[TASK INPUT Boundary: Start]
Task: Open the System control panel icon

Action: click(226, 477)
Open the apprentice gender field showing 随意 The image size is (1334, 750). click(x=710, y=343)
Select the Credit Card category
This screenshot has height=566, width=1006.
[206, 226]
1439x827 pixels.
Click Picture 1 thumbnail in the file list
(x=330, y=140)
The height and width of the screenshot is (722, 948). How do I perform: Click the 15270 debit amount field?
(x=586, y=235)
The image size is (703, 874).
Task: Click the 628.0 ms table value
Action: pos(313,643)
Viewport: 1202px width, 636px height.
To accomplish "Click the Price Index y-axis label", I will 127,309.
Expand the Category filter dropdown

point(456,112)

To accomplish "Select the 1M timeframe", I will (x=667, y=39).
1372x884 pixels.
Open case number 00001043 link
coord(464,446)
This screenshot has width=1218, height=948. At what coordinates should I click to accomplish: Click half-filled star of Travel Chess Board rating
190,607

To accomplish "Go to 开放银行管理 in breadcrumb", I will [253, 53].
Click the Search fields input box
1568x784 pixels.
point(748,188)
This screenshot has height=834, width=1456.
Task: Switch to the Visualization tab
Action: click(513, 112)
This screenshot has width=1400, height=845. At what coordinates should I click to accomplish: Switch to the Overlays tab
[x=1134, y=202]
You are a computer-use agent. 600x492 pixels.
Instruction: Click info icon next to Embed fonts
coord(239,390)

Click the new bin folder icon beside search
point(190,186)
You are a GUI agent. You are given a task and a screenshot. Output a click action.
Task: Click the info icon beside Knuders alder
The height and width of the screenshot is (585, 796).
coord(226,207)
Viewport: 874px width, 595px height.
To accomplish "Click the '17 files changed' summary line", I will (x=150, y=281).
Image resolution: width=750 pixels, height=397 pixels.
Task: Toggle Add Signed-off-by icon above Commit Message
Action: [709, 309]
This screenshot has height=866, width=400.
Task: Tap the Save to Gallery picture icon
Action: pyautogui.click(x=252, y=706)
[TASK INPUT Boundary: End]
Set down the records again, exactly.

Task: Open the System control panel icon

Action: click(226, 477)
Open the apprentice gender field showing 随意 The image size is (1334, 750). click(x=710, y=343)
Select the Credit Card category
This screenshot has height=566, width=1006.
[206, 226]
1439x827 pixels.
Click Picture 1 thumbnail in the file list
(x=330, y=140)
The height and width of the screenshot is (722, 948). How do I perform: Click the 15270 debit amount field?
(x=586, y=235)
The image size is (703, 874).
Task: Click the 628.0 ms table value
Action: pos(313,643)
Viewport: 1202px width, 636px height.
To accomplish "Click the Price Index y-axis label", I will 127,309.
Expand the Category filter dropdown

point(456,112)

To accomplish "Select the 1M timeframe", I will (x=667, y=39).
1372x884 pixels.
Open case number 00001043 link
coord(464,446)
This screenshot has width=1218, height=948. At what coordinates should I click to accomplish: Click half-filled star of Travel Chess Board rating
190,607

To accomplish "Go to 开放银行管理 in breadcrumb", I will [253, 53].
Click the Search fields input box
1568x784 pixels.
point(748,188)
This screenshot has height=834, width=1456.
Task: Switch to the Visualization tab
Action: click(513, 112)
This screenshot has width=1400, height=845. At what coordinates should I click to accomplish: Switch to the Overlays tab
[x=1134, y=202]
You are a computer-use agent. 600x492 pixels.
Instruction: Click info icon next to Embed fonts
coord(239,390)

Click the new bin folder icon beside search
point(190,186)
You are a GUI agent. You are given a task and a screenshot. Output a click action.
Task: Click the info icon beside Knuders alder
The height and width of the screenshot is (585, 796).
coord(226,207)
Viewport: 874px width, 595px height.
To accomplish "Click the '17 files changed' summary line", I will (x=150, y=281).
Image resolution: width=750 pixels, height=397 pixels.
Task: Toggle Add Signed-off-by icon above Commit Message
Action: [709, 309]
This screenshot has height=866, width=400.
Task: Tap the Save to Gallery picture icon
Action: pyautogui.click(x=252, y=706)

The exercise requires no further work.